Passing `palette` without assigning `hue` is deprecated and will be removed in v0.14.0. Assign the `y` variable to `hue` and set `legend=False` for the same effect.

  sns.barplot(

Figure 4: Fifteen most prolific authors in the Annals of Eugenics

Key Findings: - Ronald Fisher was by far the most prolific contributor - Several other prominent statisticians and geneticists appear frequently (Haldane, Pearson, Penrose) - The top authors represent both British and international researchers - Notable presence of women researchers (Karn, Lawler, Holt) in an era when women faced significant barriers in science

5 Discussion

5.1 Historical Context

The Annals of Eugenics was founded in 1925 by Karl Pearson and continued until 1954, when it was renamed the Annals of Human Genetics. This period spans:

The height of the eugenics movement (1920s-1930s)
World War II and the Holocaust (1939-1945)
Post-war reckoning with eugenics (late 1940s-1950s)

The name change in 1954 reflects the field’s shift away from eugenics toward human genetics as a legitimate scientific discipline.

5.2 Research Implications

This analysis reveals that while the journal bore the name “Eugenics,” much of the published research focused on statistical genetics, inheritance patterns, and quantitative methods. The prominence of terms like “correlation,” “inheritance,” and “blood groups” suggests a focus on empirical research rather than purely ideological work.

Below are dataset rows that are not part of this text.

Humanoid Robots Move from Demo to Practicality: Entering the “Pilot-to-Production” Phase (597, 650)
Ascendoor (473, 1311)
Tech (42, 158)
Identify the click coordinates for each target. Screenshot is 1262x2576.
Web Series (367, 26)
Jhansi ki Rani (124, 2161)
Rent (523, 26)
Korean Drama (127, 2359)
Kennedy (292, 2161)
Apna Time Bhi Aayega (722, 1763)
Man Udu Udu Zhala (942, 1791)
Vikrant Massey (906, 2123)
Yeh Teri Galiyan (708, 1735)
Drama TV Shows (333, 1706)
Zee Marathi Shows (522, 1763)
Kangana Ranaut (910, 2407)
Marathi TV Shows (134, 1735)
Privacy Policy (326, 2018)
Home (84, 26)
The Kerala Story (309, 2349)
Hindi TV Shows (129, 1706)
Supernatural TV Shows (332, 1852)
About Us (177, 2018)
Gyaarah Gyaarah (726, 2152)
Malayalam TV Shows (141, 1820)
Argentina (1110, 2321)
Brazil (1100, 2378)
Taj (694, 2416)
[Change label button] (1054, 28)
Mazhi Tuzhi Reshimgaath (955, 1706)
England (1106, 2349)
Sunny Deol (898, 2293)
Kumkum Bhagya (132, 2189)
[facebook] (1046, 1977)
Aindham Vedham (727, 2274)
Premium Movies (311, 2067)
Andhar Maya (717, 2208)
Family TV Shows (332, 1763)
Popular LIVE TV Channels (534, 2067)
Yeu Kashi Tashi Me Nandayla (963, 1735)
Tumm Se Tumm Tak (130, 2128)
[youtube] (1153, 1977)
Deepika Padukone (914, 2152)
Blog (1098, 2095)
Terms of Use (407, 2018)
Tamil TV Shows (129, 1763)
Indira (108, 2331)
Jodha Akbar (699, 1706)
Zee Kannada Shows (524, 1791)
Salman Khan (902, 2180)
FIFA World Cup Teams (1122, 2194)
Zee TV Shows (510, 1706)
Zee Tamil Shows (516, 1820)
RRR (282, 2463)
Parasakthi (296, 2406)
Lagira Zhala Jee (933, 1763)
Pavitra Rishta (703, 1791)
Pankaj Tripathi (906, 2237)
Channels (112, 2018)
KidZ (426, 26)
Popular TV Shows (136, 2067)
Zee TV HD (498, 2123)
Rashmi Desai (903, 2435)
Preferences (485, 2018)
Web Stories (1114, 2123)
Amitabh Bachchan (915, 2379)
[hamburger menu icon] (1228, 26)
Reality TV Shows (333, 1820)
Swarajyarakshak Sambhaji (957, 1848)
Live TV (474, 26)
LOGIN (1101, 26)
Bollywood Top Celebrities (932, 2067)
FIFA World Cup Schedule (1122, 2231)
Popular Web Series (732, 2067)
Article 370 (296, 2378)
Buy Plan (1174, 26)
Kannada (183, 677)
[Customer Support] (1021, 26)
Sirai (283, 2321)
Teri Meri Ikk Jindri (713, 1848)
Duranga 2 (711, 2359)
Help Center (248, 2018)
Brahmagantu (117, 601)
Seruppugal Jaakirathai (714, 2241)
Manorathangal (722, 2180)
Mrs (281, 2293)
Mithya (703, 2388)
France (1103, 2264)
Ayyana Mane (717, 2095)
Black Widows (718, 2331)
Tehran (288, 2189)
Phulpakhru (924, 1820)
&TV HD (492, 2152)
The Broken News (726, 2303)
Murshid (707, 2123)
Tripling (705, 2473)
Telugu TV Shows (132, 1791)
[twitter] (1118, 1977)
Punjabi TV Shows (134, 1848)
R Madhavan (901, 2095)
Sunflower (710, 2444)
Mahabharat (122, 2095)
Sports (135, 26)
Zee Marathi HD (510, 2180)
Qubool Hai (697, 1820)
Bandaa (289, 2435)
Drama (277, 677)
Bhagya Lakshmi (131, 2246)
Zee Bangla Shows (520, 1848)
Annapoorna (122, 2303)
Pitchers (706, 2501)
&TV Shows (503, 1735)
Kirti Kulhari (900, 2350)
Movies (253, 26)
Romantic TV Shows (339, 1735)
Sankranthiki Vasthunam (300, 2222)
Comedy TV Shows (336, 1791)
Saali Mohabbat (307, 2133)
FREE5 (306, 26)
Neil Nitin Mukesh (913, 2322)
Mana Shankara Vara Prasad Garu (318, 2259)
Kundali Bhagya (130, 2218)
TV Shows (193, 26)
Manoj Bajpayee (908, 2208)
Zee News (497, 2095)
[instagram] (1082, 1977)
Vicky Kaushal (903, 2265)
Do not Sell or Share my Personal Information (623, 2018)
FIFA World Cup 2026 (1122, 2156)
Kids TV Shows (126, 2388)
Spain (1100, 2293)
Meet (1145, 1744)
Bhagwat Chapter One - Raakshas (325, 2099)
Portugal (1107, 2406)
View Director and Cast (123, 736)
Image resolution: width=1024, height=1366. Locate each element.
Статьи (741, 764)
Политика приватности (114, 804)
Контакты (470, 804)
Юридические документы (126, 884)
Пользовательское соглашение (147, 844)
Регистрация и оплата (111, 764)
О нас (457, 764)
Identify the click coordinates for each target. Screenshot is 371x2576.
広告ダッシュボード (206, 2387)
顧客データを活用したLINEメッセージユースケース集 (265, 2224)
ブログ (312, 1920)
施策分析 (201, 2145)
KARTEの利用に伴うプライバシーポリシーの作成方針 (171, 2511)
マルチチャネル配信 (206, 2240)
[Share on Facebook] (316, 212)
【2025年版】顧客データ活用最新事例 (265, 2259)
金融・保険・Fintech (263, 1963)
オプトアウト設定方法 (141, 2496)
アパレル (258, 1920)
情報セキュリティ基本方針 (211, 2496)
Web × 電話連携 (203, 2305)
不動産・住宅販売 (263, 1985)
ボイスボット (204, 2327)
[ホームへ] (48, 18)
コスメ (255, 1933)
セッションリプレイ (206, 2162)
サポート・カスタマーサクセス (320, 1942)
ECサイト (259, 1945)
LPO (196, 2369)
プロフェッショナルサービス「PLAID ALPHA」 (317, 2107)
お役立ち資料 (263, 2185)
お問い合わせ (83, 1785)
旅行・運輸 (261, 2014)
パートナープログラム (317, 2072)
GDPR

However, it’s important to note that:

The journal’s institutional context was explicitly eugenic
Even “objective” statistical research was often framed within eugenic ideology
The research published here was sometimes used to support discriminatory policies

5.3 Limitations

Data Collection:

Web scraping may have missed some articles if they were formatted differently
The analysis only includes article metadata, not full text
Some author names may have been incorrectly normalized despite extensive cleaning

Analytical Scope:

This analysis focuses on publication patterns, not content or impact
Word frequency analysis of titles provides limited insight into actual research content
No assessment of citation patterns or influence

Historical Interpretation:

Quantitative analysis alone cannot capture the social and political context
The presence of certain authors or topics doesn’t indicate endorsement or criticism

6 Conclusion

This project demonstrates how data science methods can illuminate patterns in historical scientific publishing. By scraping, cleaning, and analyzing metadata from the Annals of Eugenics, we gain insight into:

Publication trends during a controversial period in scientific history
Key contributors to the journal and their relative prominence
Research focus areas as reflected in article titles

This analysis forms part of a larger investigation into the history of eugenics in academia and provides a foundation for deeper historical research into this complex period.

6.1 Future Directions

Full-text analysis of articles to better understand research content
Network analysis of co-authorship patterns
Comparison with other genetics/statistics journals of the same era
Integration with historical records from institutions that published in this journal

6.2 Repository

All code and data for this project are available at:
github.com/ashleymikali/eugenics-journal-graphs

This project was completed as part of ongoing research into the history of eugenics at The College of Idaho and in Idaho more broadly.